Post

BeautifulSoup vs Selenium: Choosing the Right Python Scraping Tool

BeautifulSoup vs Selenium: Choosing the Right Python Scraping Tool

BeautifulSoup and Selenium are not competitors. They solve different problems, operate at different layers of the web stack, and excel in completely different scenarios. BeautifulSoup is an HTML parser – it takes a string of markup and gives you tools to search and navigate the document tree. Selenium is a browser automation framework – it launches a real browser, renders JavaScript, and lets you interact with pages the way a human would. The confusion between them is understandable because they both appear in web scraping tutorials, but choosing one over the other (or using them together) depends entirely on what the target page requires.
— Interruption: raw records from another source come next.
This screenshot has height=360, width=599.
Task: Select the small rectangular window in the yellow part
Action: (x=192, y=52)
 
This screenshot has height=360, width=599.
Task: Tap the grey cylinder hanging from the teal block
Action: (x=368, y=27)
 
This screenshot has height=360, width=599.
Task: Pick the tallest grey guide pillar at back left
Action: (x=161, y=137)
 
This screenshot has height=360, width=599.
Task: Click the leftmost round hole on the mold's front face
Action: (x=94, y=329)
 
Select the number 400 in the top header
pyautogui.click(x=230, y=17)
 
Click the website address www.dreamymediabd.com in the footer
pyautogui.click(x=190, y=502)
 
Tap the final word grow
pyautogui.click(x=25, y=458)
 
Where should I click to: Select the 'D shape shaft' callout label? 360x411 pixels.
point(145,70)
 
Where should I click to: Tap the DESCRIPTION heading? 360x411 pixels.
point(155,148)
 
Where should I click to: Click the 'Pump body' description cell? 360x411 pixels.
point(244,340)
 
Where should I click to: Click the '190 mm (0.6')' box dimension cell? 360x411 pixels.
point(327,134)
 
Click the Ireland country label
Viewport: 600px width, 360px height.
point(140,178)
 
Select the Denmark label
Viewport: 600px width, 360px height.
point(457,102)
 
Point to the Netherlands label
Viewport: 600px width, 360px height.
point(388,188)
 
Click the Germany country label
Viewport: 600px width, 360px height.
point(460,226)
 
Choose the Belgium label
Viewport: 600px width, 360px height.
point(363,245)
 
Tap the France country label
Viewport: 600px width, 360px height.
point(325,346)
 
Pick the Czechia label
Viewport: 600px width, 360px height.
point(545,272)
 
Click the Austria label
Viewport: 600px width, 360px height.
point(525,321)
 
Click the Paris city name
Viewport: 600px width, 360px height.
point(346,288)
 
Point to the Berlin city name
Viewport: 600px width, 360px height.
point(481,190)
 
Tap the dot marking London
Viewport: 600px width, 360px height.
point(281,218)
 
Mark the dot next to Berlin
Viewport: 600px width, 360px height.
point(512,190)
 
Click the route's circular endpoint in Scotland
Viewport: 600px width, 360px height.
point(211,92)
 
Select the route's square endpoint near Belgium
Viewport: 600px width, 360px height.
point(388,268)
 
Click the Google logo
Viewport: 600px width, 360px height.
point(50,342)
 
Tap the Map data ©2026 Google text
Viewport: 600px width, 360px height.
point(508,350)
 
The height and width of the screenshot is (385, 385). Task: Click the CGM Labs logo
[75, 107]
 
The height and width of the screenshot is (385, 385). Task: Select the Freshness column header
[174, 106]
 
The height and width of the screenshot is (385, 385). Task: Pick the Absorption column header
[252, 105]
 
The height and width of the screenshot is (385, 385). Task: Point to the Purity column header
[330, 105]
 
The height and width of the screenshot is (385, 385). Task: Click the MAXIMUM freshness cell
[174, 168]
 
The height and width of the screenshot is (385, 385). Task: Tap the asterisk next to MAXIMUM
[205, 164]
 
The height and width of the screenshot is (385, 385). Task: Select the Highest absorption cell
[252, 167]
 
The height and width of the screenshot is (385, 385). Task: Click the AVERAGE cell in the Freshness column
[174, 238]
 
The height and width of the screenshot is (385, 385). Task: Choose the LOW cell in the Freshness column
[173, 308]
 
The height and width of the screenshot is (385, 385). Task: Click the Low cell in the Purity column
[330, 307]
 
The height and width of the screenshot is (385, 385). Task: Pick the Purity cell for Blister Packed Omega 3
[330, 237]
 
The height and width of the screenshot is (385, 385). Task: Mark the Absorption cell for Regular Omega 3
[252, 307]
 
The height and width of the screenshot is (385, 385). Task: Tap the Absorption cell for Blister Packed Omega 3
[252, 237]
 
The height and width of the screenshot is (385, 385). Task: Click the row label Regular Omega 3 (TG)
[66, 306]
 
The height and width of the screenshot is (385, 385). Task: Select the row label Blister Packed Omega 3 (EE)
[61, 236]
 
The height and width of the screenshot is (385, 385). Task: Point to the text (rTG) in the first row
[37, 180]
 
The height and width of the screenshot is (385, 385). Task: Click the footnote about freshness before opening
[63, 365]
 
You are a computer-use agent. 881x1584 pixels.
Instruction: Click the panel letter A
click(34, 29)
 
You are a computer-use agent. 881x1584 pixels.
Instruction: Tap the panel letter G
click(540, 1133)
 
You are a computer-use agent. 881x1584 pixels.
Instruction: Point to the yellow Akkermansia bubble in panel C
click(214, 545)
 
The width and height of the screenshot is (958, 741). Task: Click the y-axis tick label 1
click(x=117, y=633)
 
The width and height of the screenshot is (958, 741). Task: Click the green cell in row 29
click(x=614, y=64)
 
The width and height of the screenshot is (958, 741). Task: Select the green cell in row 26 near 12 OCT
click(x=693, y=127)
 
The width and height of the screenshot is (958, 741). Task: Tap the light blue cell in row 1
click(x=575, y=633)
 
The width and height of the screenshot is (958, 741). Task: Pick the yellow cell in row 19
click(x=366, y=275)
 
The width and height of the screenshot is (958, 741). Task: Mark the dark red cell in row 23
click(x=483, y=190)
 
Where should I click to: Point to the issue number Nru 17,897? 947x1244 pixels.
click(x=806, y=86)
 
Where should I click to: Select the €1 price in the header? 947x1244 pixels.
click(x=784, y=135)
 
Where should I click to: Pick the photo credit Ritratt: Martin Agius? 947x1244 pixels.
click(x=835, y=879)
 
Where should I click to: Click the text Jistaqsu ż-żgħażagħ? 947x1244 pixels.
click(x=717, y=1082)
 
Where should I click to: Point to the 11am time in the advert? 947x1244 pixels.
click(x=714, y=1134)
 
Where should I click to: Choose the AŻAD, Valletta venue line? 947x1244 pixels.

This post breaks down what each tool actually does, when to pick one over the other, and how to combine them when neither alone is enough.

What BeautifulSoup Actually Does

BeautifulSoup (BS4) is a Python library for parsing HTML and XML documents. It does not fetch web pages. It does not execute JavaScript. It does not render anything. You hand it a string of HTML, and it builds a parse tree that you can search, navigate, and manipulate.

Here is the simplest possible BeautifulSoup workflow:

1
2
3
4
5
6
7
8
9
import requests
from bs4 import BeautifulSoup

response = requests.get("https://example.com/products")
soup = BeautifulSoup(response.text, "html.parser")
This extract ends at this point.